A Nobel laureate at Stanford University says he sees signs that the United States may get through the worst of the COVID-19 pandemic well before many health experts have predicted.
Michael Levitt, who is a biophysicist at Stanford, told the Los Angeles Times that his interpretation of data about the novel coronavirus does not support other reports of a massive wave of novel coronavirus infections and deaths in the United States.
Levitt said he can see a better outcome in the U.S. than has been seen in China, Italy or Iran, especially with reasonable social distancing measures in place.
“What we need is to control the panic,” Levitt, who won a Noble Prize in chemistry in 2013, told the Times. “… We’re going to be fine,” he said.

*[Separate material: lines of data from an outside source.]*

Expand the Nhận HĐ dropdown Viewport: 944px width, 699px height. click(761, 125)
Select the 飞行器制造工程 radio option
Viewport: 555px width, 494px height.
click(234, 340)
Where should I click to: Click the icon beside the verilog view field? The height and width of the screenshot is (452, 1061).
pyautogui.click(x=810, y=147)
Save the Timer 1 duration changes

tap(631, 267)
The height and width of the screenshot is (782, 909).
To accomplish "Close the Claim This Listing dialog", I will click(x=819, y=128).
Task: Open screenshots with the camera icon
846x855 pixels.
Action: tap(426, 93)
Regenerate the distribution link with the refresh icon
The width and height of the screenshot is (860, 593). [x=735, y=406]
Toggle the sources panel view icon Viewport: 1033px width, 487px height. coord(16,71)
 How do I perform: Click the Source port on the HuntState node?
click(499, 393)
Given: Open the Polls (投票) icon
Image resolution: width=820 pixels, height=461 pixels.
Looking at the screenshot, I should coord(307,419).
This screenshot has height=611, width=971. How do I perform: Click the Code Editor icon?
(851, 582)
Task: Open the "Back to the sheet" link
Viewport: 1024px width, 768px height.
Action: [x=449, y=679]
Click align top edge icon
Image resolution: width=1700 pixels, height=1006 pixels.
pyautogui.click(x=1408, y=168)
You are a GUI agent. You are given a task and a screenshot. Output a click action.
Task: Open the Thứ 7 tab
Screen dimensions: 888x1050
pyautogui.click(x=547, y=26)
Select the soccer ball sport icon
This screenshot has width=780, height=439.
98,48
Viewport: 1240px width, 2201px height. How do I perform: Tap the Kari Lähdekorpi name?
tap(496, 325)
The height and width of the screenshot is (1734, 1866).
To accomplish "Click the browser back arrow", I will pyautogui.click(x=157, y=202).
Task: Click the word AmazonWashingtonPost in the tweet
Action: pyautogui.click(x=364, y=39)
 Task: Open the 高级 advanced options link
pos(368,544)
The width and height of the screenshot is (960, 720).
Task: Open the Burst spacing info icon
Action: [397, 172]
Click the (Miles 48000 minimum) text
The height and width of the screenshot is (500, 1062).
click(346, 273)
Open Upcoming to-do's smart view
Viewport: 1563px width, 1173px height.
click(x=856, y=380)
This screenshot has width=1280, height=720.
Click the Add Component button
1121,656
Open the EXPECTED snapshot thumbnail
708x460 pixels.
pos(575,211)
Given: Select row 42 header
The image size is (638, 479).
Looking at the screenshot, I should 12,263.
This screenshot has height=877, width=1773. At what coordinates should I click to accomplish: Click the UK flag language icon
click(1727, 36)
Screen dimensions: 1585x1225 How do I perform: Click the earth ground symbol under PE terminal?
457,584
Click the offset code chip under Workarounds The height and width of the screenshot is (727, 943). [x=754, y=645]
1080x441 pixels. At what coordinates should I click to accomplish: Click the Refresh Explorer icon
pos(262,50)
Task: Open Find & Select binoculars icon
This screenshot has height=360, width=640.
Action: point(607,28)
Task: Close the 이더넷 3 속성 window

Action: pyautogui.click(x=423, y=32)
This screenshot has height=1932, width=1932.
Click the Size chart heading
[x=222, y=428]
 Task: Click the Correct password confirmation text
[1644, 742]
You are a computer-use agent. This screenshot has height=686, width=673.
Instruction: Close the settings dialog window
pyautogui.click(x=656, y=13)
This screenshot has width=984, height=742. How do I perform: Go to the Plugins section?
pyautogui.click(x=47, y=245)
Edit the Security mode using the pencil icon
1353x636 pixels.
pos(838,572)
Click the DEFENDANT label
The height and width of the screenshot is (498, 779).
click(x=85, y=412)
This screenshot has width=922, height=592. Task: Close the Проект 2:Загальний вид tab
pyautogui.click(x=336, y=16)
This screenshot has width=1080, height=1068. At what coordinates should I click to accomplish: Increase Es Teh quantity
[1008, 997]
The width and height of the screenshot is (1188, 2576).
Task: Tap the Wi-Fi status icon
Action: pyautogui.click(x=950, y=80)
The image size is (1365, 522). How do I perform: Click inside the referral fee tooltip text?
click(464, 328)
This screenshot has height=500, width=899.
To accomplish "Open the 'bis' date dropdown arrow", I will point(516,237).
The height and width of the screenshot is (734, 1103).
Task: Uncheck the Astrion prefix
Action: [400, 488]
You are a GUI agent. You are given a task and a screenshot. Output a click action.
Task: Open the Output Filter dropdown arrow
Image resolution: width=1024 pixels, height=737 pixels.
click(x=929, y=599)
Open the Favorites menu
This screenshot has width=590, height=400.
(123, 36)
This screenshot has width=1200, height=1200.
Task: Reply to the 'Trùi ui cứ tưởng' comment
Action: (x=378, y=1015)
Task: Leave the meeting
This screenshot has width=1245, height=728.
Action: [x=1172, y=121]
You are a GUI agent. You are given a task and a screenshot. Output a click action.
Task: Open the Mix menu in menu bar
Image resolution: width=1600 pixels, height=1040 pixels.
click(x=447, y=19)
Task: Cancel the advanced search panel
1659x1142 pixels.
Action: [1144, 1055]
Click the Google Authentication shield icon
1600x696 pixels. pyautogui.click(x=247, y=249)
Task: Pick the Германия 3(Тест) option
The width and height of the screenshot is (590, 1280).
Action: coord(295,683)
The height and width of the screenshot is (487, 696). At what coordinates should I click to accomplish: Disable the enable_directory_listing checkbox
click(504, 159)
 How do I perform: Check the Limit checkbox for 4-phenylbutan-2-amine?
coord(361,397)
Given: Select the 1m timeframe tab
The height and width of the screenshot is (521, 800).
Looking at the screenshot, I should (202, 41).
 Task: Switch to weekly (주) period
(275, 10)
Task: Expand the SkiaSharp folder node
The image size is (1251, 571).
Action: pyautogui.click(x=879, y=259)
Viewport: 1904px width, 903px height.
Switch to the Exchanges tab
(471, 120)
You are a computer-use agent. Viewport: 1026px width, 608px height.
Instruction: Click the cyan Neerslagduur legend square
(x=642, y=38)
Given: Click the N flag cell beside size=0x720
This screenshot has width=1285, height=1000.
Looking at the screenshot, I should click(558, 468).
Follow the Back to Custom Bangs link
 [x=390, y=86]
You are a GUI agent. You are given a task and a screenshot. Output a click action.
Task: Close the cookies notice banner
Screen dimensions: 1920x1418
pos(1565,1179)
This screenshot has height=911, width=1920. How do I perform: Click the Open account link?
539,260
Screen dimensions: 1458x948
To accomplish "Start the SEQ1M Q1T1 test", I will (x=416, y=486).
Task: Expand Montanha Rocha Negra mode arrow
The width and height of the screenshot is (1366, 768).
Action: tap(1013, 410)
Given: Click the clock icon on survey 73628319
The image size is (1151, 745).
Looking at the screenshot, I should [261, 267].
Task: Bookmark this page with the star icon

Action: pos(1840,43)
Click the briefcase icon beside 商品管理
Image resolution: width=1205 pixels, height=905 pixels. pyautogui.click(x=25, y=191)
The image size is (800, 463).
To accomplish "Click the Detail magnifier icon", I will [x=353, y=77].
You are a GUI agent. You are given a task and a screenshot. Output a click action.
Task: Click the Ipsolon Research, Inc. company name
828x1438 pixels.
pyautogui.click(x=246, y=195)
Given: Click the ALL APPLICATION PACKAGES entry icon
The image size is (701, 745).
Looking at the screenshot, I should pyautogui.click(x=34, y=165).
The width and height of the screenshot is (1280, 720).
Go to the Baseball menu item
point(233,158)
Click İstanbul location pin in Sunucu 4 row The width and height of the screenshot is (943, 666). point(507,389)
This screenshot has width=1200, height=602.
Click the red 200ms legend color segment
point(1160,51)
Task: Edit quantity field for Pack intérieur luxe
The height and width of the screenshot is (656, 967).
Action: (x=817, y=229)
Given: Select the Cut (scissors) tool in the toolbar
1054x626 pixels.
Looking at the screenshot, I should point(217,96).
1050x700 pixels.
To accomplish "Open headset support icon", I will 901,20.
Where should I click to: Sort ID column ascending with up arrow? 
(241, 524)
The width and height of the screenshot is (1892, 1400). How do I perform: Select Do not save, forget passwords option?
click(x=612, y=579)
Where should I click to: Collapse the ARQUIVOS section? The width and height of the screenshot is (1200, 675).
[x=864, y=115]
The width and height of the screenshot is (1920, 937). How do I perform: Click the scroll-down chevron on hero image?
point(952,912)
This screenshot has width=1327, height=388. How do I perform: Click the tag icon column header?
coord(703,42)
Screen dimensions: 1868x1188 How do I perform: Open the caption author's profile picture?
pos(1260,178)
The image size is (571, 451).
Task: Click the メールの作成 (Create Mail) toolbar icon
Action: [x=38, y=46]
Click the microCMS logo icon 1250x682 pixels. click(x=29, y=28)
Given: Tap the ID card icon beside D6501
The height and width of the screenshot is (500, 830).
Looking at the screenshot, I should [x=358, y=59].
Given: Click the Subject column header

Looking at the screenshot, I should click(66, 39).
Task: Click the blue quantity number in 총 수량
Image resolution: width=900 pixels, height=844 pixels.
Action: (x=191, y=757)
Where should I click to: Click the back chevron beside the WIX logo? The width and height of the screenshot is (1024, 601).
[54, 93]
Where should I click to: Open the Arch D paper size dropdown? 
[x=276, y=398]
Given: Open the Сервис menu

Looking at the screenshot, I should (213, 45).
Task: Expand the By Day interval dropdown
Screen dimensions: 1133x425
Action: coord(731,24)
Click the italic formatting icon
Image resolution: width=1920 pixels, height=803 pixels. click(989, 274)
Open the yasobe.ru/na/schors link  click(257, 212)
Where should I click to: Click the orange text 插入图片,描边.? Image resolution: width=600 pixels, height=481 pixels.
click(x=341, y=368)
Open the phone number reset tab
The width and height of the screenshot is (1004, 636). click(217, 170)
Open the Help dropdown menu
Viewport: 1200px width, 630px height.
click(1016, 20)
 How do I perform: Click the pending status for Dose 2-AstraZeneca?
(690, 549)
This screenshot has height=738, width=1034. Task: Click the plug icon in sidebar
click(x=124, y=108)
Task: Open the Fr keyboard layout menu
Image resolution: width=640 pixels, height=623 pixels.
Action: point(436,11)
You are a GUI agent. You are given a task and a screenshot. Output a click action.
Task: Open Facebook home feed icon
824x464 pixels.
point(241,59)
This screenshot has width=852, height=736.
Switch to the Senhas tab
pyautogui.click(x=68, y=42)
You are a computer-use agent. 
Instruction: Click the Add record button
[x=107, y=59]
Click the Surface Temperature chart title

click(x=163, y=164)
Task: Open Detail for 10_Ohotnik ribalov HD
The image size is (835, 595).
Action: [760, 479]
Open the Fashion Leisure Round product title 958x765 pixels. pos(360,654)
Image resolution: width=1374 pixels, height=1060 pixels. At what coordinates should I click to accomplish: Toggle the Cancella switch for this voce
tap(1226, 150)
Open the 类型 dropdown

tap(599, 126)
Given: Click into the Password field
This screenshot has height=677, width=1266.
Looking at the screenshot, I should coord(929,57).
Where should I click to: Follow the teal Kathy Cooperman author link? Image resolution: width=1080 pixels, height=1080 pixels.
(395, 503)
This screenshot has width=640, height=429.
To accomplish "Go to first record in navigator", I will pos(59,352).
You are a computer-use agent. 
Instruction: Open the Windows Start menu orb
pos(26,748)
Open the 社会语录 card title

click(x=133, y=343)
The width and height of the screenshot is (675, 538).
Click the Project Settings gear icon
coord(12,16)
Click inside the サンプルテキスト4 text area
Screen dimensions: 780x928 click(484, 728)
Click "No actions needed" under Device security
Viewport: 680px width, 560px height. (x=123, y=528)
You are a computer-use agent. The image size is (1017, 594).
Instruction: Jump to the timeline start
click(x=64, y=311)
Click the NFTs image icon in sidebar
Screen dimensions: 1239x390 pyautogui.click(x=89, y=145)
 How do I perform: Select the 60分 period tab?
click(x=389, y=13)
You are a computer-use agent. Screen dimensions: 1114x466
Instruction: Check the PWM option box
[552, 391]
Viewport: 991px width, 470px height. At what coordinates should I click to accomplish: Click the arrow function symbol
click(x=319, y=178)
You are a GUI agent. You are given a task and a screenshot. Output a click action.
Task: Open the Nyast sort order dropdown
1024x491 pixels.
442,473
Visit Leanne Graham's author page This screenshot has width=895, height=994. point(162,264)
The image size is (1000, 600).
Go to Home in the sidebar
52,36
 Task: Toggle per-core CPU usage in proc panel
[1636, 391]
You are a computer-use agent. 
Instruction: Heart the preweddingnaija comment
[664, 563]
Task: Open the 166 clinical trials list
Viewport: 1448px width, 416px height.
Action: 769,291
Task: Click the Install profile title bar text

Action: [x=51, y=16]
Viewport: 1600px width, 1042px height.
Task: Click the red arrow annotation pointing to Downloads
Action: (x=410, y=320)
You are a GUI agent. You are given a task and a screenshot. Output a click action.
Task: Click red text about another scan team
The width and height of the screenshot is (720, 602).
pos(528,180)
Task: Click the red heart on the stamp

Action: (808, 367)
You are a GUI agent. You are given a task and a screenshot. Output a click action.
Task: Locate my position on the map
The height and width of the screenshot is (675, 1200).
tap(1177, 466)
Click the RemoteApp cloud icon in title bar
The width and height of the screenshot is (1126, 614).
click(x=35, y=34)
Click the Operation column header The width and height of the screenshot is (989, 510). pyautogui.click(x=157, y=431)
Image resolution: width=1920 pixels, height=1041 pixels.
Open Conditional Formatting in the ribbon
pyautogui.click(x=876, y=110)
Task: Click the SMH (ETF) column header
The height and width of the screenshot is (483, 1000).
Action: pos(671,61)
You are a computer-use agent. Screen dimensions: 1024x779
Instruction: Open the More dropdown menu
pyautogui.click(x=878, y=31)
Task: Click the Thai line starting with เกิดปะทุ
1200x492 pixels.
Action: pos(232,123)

Levitt was remarkably accurate in his assessment of when China would begin to see a decline in COVID-19 cases in a report he shared with friends early in February. He forecast China would see around 80,000, with about 3,250 deaths. As of March 16, China had 80,298 cases and 3,245 deaths.
Levitt predicted the decline in cases about three weeks before it happened by looking at the number of new cases reported daily and plotting the decline in the growth of the spread of the virus.
Levitt stressed that social-distancing mandates are critical in decreasing the number of cases of the virus."This is not the time to go out drinking with your buddies,” Levitt said.